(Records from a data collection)
Start of Block
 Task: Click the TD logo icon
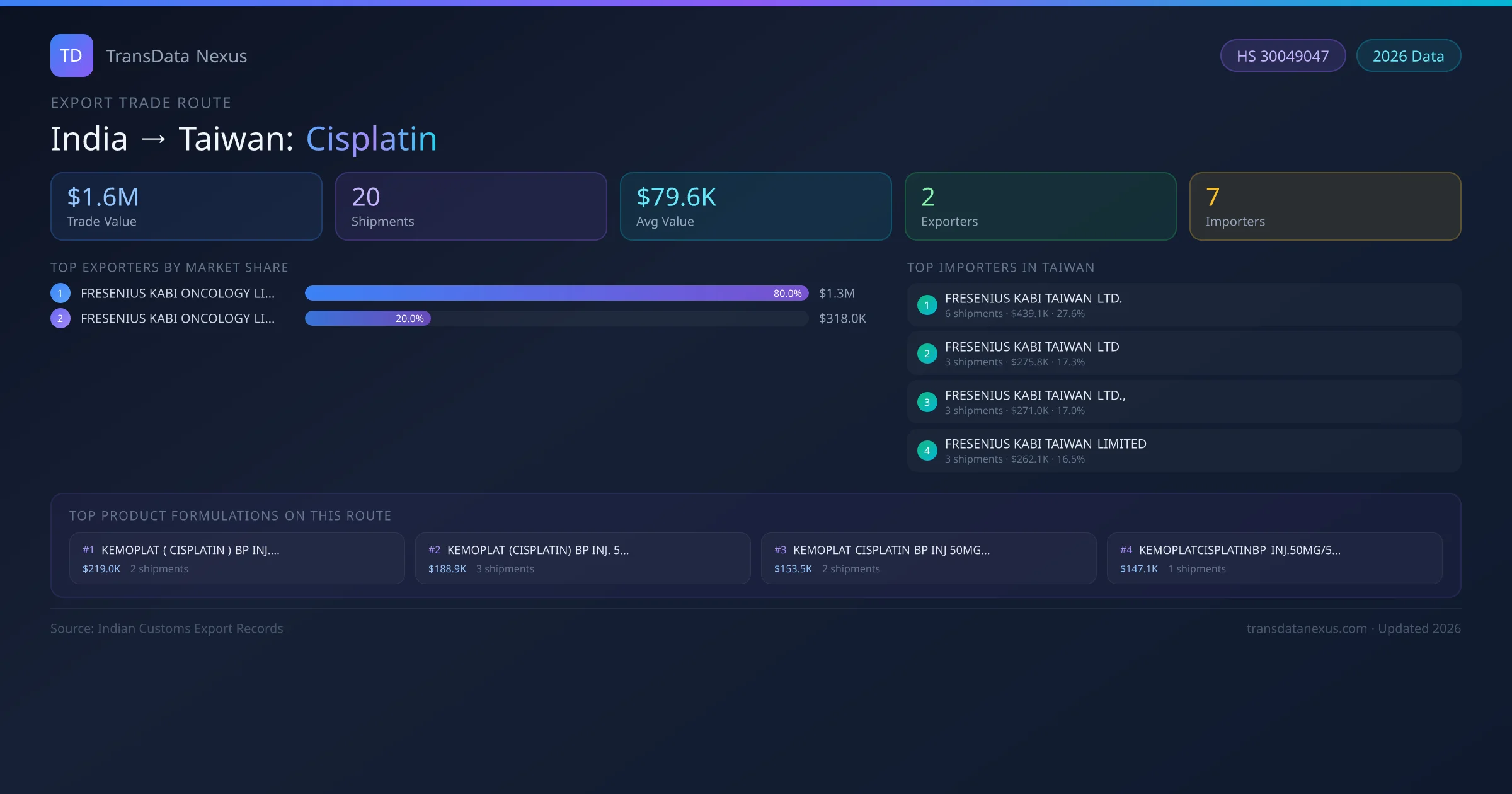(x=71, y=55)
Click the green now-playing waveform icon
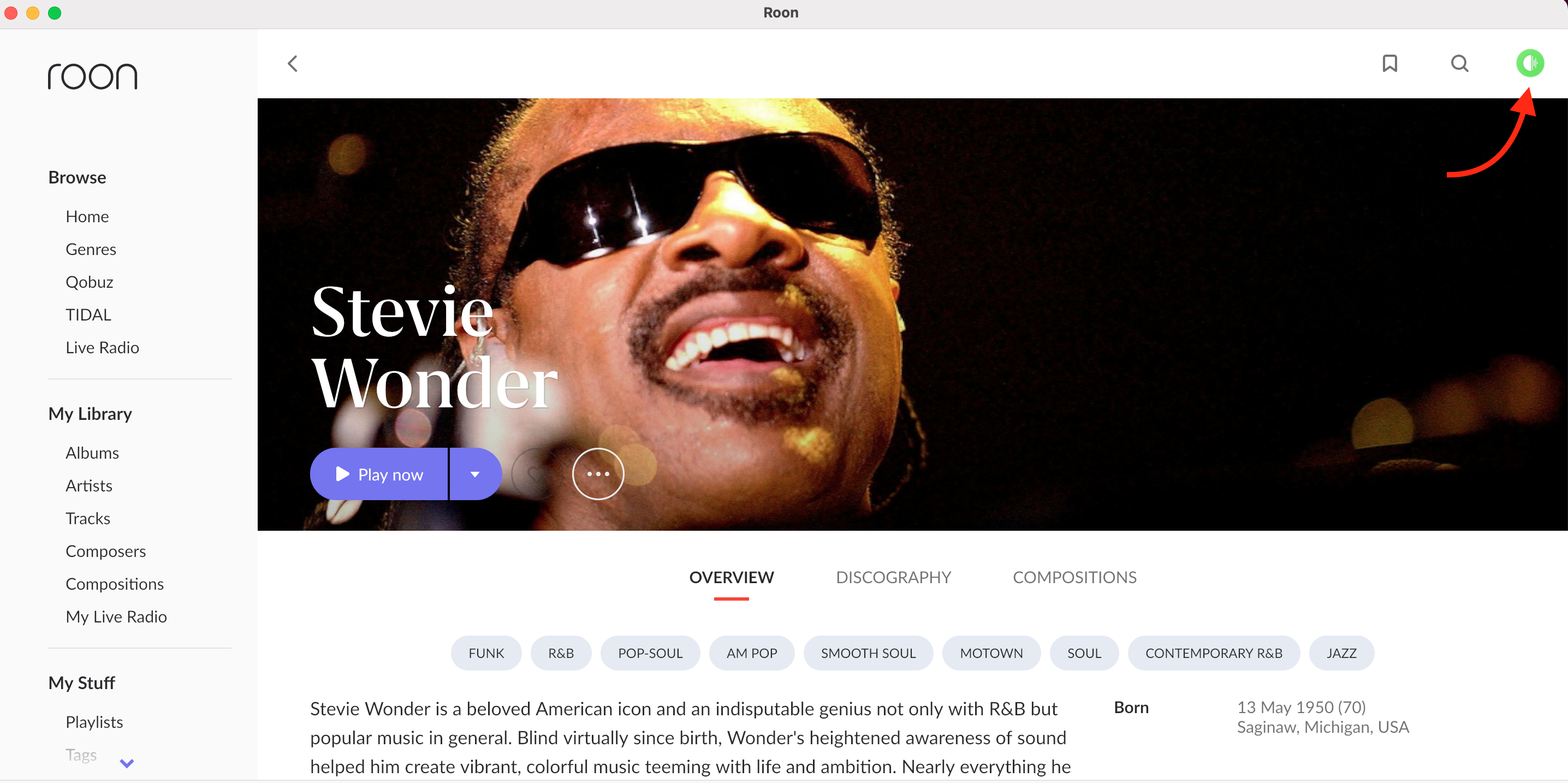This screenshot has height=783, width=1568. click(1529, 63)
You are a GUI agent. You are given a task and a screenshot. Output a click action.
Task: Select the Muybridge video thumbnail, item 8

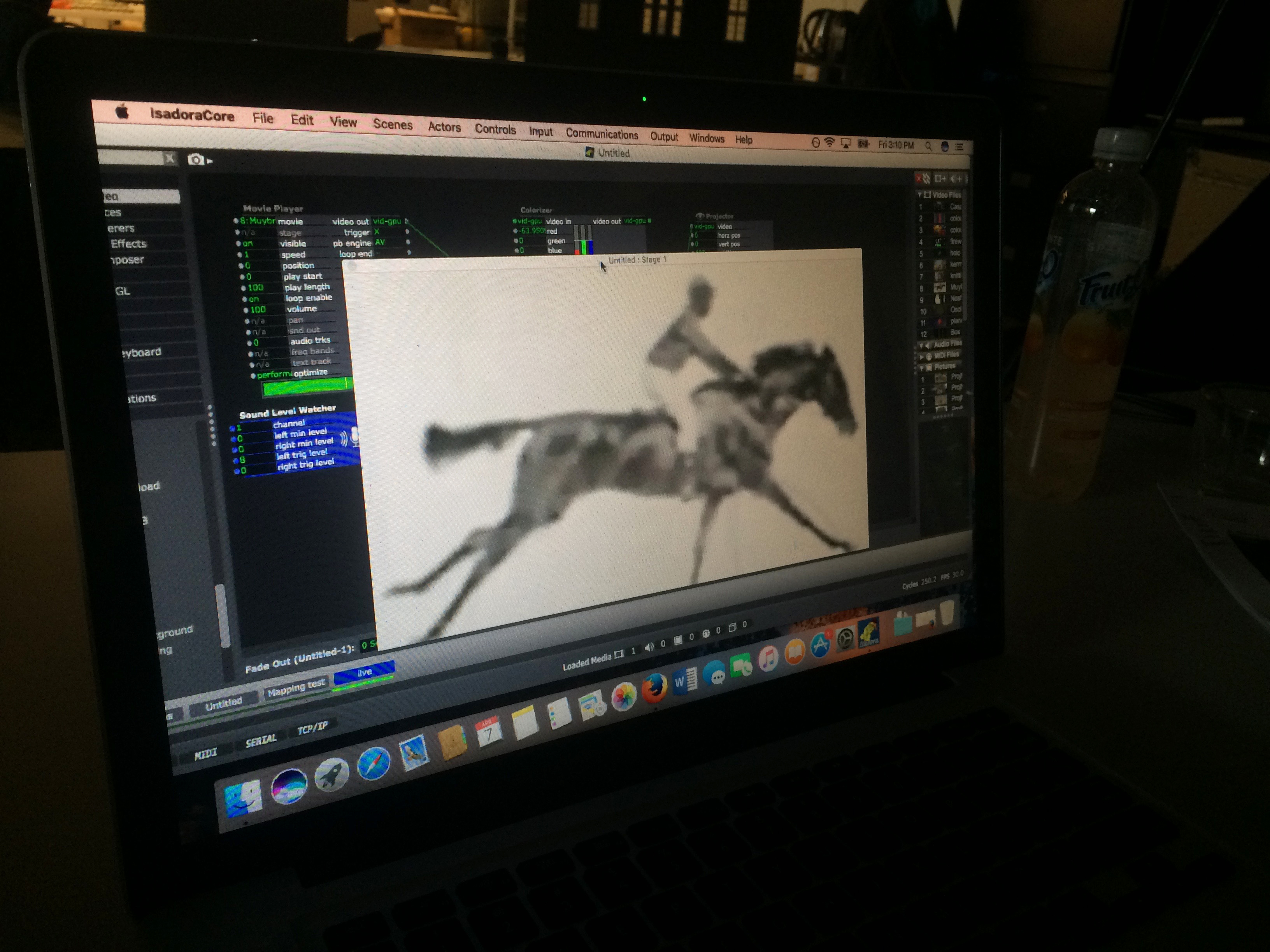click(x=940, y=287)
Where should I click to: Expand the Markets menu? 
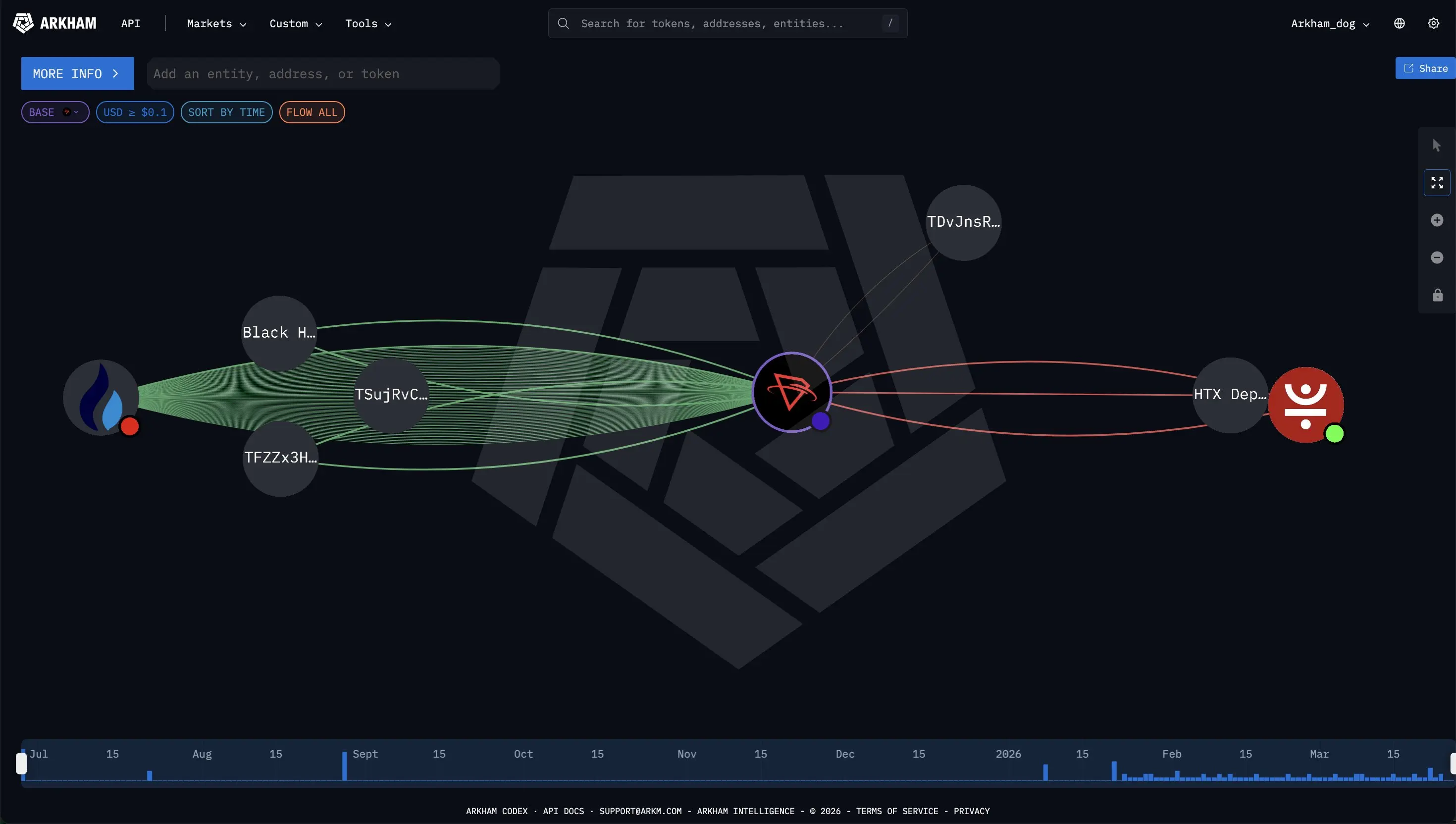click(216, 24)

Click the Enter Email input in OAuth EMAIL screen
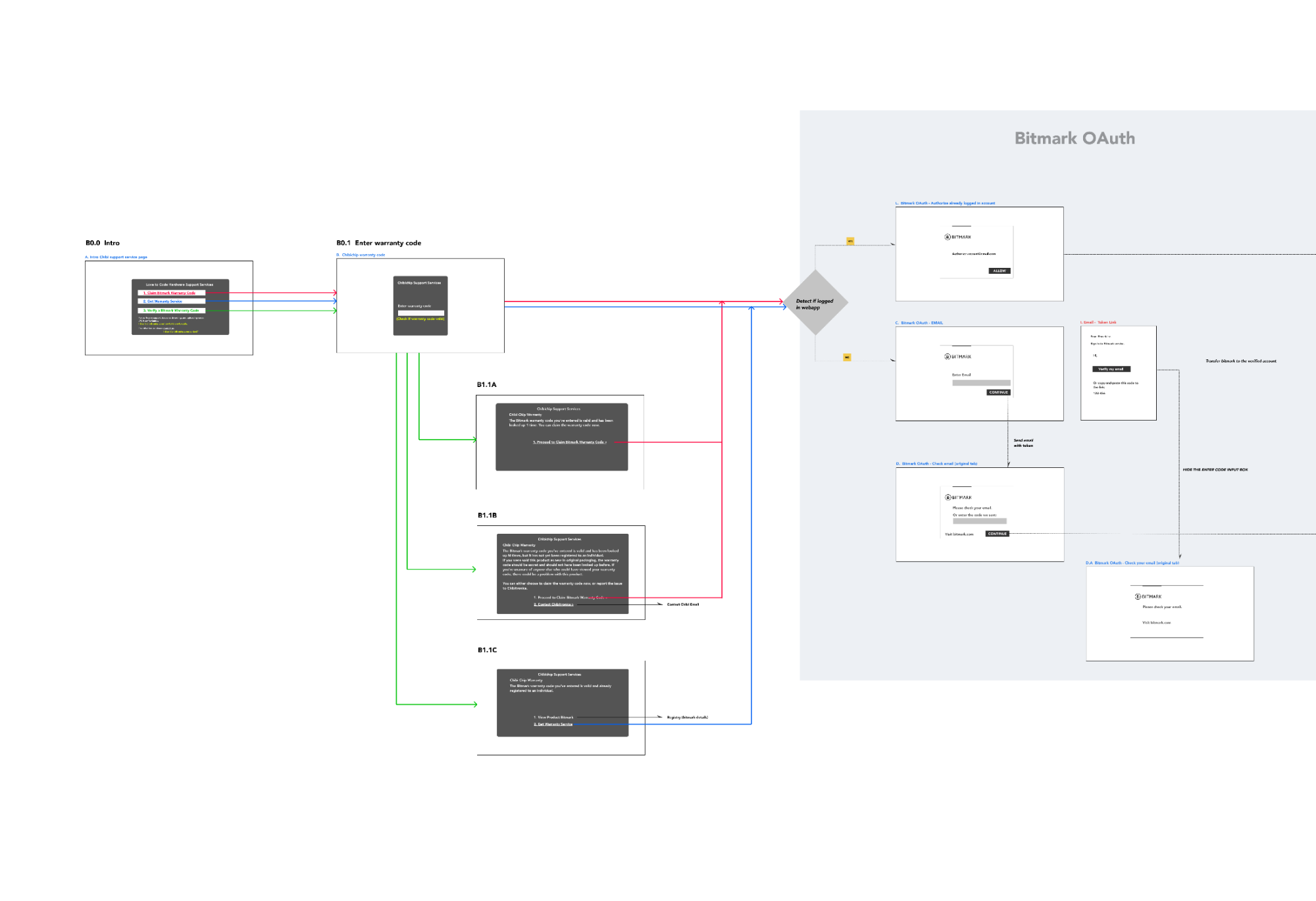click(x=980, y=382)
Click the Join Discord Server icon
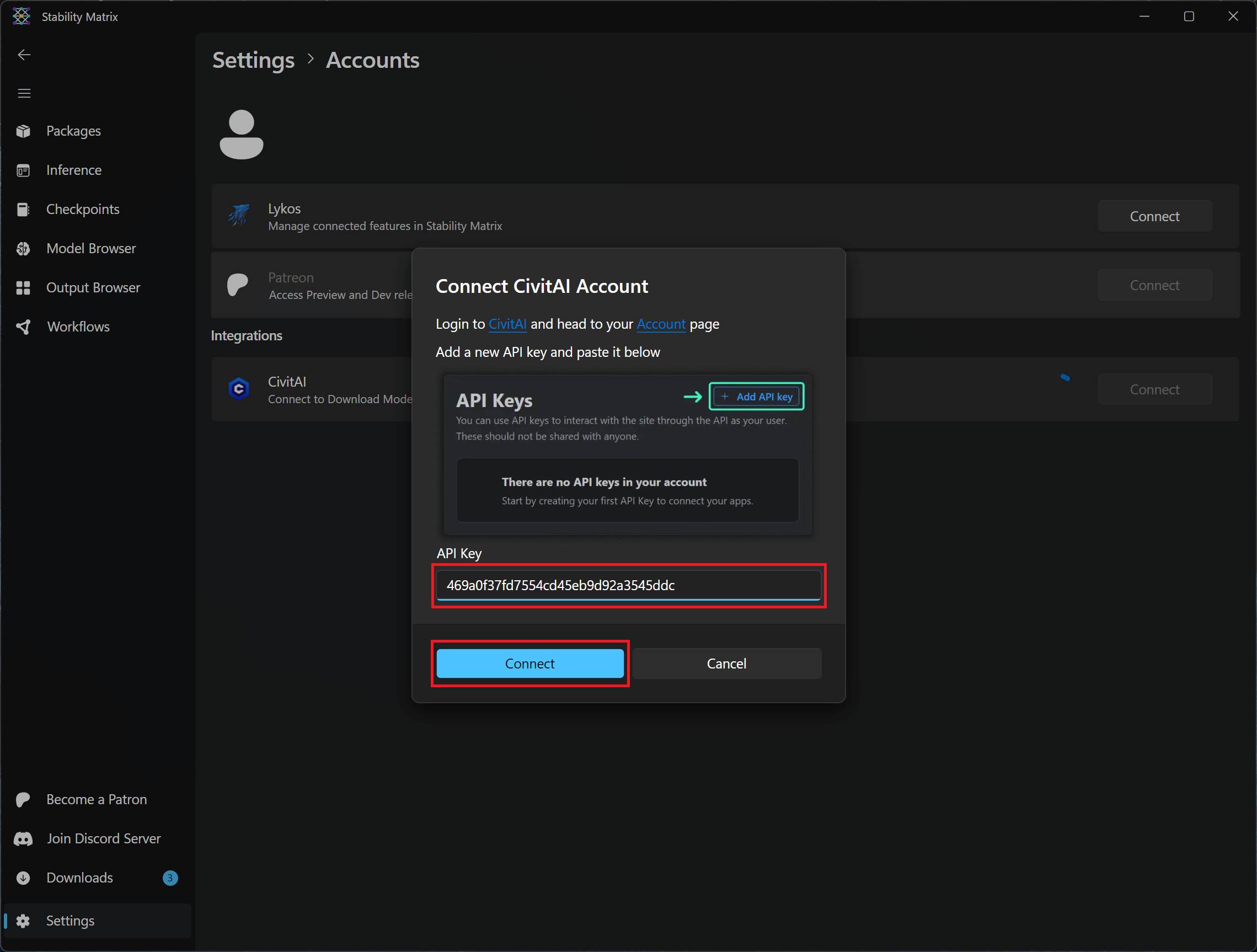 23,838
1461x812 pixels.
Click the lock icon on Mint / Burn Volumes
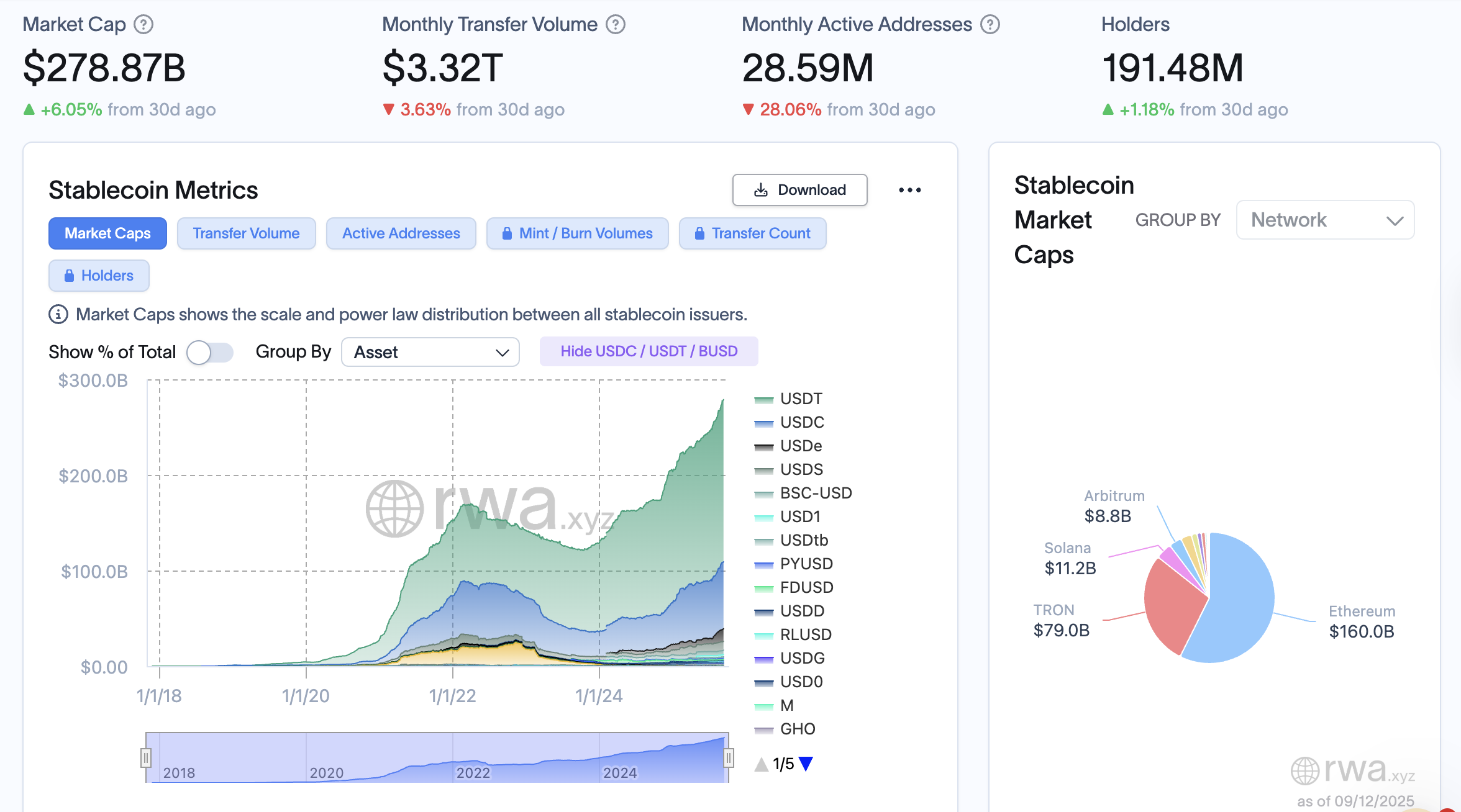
End of Block
Only the lines from the one containing "Where should I" through the final line of the records should be transcribed, exactly and with no pictures.

TASK ANSWER:
Where should I click to: Expand the Markets menu? 
click(216, 24)

Click the Enter Email input in OAuth EMAIL screen
click(x=980, y=382)
Click the Join Discord Server icon
 23,838
1461x812 pixels.
Click the lock icon on Mint / Burn Volumes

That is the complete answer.